Quizá los hombres y mujeres de carne y hueso estemos destinados, todos, a vivir por siempre entre las páginas de un libro, como personajes de un cuento maravilloso, de una novela.
Invocaré, en tal caso, a dos enormes personajes imaginarios, más reales que cualquiera, el caballero y su escudero, Don Quijote y Sancho Panza. Ficción dentro de la ficción, dentro de la misma ficción… Cervantes inventó un narrador para contar las aventuras de Don Quijote, como si estas hubiesen sido parte de la Historia. Don Quijote y Sancho, mientras sobreviven en un mundo que no reconoce el bien ni a los caballeros que quieren llevarlo por estandarte, también se mueven dentro de un espacio narrativo que oscila entre la realidad y la ficción, donde se montan charadas y sainetes, representaciones para seguirles la corriente en su locura a los dos personajes, y para vivir, en realidad, un sueño, una existencia alterna donde la magia sí existe, pues todos, de alguna forma, y a veces solapadamente, necesitan creer en algo. Basten, para ejemplo, los sendos capítulos sobre la estadía de Don Quijote y Sancho en el palacio de los duques, nobles pródigos en imaginaciones, que llegan a ‘elevar’ a su caballero y a su escudero por los cielos a lomos de Clavileño, maravilloso caballo volador. Pero entonces sí hace efecto la magia, cuando Sancho contesta que ha pecado de curioso pues se ha levantado la venda de los ojos, y que ha visto, desde el cielo, tierras maravillosas y a los hombres como si fueran hormigas. Qué decir, asimismo, de Sancho en su papel de gobernador de la Ínsula Barataria, maravilloso líder que da muestras de honestidad y buen juicio, todo dentro de su inocencia. Locura, ficción, la ficción demasiado cerca de la realidad, tanto que nosotros, lectores seducidos, terminamos en llanto cuando Don Quijote retorna de su delirio y muere en completa lucidez, al final de la obra. Un final que debió dolerle a su propio autor.
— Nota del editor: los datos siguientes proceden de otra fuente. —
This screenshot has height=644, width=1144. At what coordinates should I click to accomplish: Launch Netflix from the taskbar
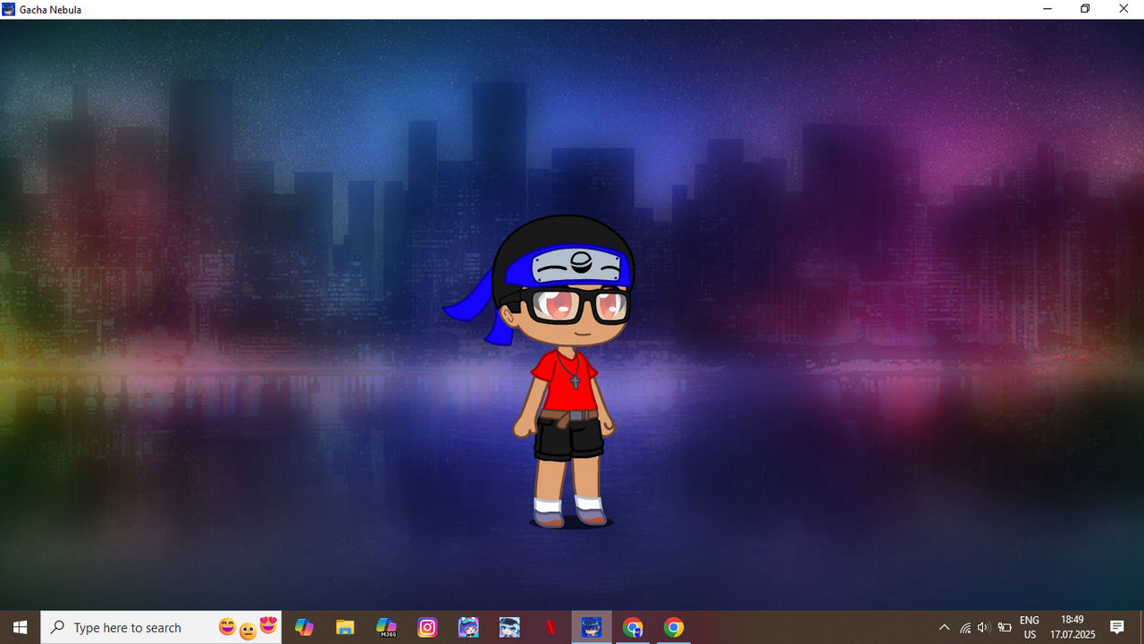pyautogui.click(x=551, y=627)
De la ficción a la vida, a las personas.
Parece ser nuestro destino el indagar en la vida. Así les sucede a todos quienes poseen historias, hombres y mujeres, niños, animales, todos los personajes, que de pronto parecen entrar a una dimensión de irrealidad, a un espacio inventado por obra y gracia de otro, de otros, de quienes miran a través de los ojos del asombro, capacidad que vamos perdiendo los seres humanos al alejarnos de la niñez, aunque no es difícil recuperarla, solo basta con observar, atentos, el mundo a nuestro alrededor, indagarlo, preguntarle por qué, con quiénes, cómo, el cuándo. Indagar sin tregua, ese es el sino, aunque la existencia, en ocasiones, se torne pesada. La función debe continuar.
Las historias se seguirán, a veces sencillas, a veces disonantes, trágicas, cómicas, humanas. Reales. Delirantes.
La diferencia está solo en la mirada, en la voz que las cuenta.
Levanto la vista, más allá de mi reino de terror y felicidad. Hay un mundo alrededor. Hay personas, hay historias.